# DNS problems



## eddyj (Jun 20, 2002)

I just received IMs from two posters, one in CA and one in MI that cannot connect to the server. Sounds like a DNS issue, from the sounds of it. I (in FL) am having no problems at all.


----------



## Mike Lang (Nov 17, 1999)

Yeah, it seems OK now.


----------



## Turtleboy (Mar 24, 2001)

I was having problems all day.


----------



## jrm01 (Oct 17, 2003)

I couldn't get in between 2:30 and 6:00. Seems OK now.


----------



## boywaja (Sep 30, 2001)

see http://isc.sans.org/diary.html?storyid=3257


> We've received a couple of reports from readers that name-services.com may be under a denial of service attack resulting in DNS being unavailable for a number of domains that host their DNS there.
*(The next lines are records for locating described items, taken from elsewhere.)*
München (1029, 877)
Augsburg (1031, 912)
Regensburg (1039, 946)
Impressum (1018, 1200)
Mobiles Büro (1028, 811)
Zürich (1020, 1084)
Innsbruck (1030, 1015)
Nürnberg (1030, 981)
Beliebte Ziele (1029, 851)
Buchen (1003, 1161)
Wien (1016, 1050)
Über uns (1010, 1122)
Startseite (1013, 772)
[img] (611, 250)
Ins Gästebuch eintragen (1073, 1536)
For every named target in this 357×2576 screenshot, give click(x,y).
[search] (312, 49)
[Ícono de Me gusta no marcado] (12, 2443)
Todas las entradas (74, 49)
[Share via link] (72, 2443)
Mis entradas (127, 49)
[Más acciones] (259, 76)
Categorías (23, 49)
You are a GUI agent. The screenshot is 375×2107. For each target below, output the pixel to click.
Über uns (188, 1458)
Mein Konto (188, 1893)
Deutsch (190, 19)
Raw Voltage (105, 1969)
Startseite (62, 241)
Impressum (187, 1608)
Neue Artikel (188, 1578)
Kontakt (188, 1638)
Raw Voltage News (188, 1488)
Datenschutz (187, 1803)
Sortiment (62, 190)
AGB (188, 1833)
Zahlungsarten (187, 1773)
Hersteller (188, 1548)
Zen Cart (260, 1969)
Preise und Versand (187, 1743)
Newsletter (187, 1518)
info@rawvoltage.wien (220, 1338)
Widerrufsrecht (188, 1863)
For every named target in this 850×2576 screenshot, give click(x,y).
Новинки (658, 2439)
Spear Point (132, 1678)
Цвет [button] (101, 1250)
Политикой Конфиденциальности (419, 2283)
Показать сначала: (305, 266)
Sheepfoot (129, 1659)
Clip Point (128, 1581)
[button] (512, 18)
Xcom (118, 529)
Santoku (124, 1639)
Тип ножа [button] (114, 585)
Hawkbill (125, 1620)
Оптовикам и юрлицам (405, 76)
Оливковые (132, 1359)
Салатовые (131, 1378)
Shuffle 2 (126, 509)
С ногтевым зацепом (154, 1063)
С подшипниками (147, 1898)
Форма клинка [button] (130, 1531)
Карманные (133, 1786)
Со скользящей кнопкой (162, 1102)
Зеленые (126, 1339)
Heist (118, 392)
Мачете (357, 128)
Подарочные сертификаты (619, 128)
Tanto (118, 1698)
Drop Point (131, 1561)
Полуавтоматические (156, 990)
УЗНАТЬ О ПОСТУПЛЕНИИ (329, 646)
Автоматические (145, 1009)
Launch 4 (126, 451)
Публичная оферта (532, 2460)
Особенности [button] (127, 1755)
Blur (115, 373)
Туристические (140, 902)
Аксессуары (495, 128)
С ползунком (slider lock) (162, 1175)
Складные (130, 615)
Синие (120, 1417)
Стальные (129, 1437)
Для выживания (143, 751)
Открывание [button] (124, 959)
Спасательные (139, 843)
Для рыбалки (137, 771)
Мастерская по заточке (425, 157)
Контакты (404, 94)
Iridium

tivocommunity.com uses name-service.com as its authoritative dns zone.


----------



## Turtleboy (Mar 24, 2001)

STill farked from many places.


----------



## choccy (Jan 1, 2001)

Only 1 of the 5 servers answers to me. Earlier today, none did.


----------



## Rob Helmerichs (Oct 17, 2000)

I've had only intermittent access for the past few hours...


----------



## David Bott (Jan 1, 1999)

Hi...eNom had ROOT DNS Server issues yesterday that affected a lot of people. I am an eNom client with all my domain though them. As such, we were also affected. I do think the issue has been resolved.

Thanks


----------



## choccy (Jan 1, 2001)

David Bott said:


> Hi...eNom had ROOT DNS Server issues yesterday that affected a lot of people. I am an eNom client with all my domain though them. As such, we were also affected. I do think the issue has been resolved.
> 
> Thanks


Have you considered having another site also hosting (slaving/secondarying) your DNS? I have all my domains hosted at 3 different locations (2 around here, 1 in Europe), all with different providers to prevent things like what happened yesterday. It's very unlikely that anyone is going to DDOS the 3 completely separate providers at the same time


----------



## David Bott (Jan 1, 1999)

Nope, for it really has not been an issue and we are DNS'ed with 5 root servers. It was a just a fluke kid of thing. They were responding, just very slow. As such, it would not have gone on to the next DNS Root server. 

But thanks for the thought.


----------